President Obama says 3rd party or protest voting is supporting Trump – is he right?

In an interview on Steve Harvey’s radio show, President Obama said that anyone who votes for a third party candidate or stays at home is casting their ballot for the Republican nominee.

“The stakes in this election are so high,” Obama said last week. “You know, you have some of Trump’s aides on record saying that their main agenda — they don’t really have much of an agenda, but to the extent they have one — is to basically eliminate the Obama presidency, to reverse everything that we have accomplished […] All the work we’ve done over the last eight years is on the ballot.”

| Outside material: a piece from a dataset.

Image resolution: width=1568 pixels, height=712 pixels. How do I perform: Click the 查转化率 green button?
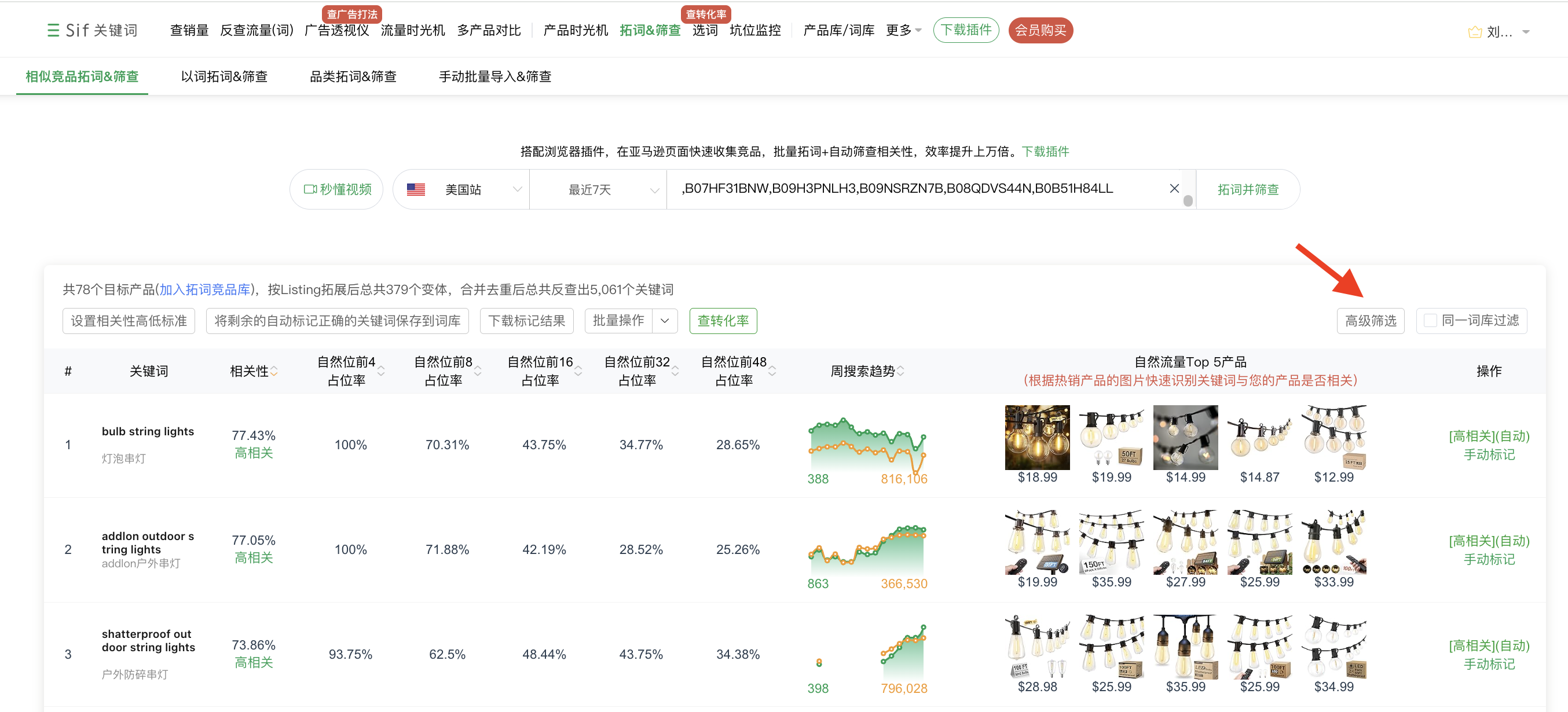point(723,321)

With increased media scrutiny on Donald Trump’s record, including his financial dealings, his tax returns and foundation, his die-hard surrogates are coming to his defense. However, as Trump’s surrogates continue to blunder, flounder and fall over themselves, they are not doing the GOP nominee any good and are only exposing his flaws.

Trump’s most vocal surrogates came to his defense in the midst of controversy over his tax avoidance and reports that the candidate’s 1995 tax returns showed a nearly $1 billion loss that would have allowed him to avoid paying personal income taxes for up to 18 years. While Democrats used the revelation as evidence of Trump’s poor business acumen and schemes by some wealthy folks to avoid paying their fair share, the Trump camp pointed to this a a virtue.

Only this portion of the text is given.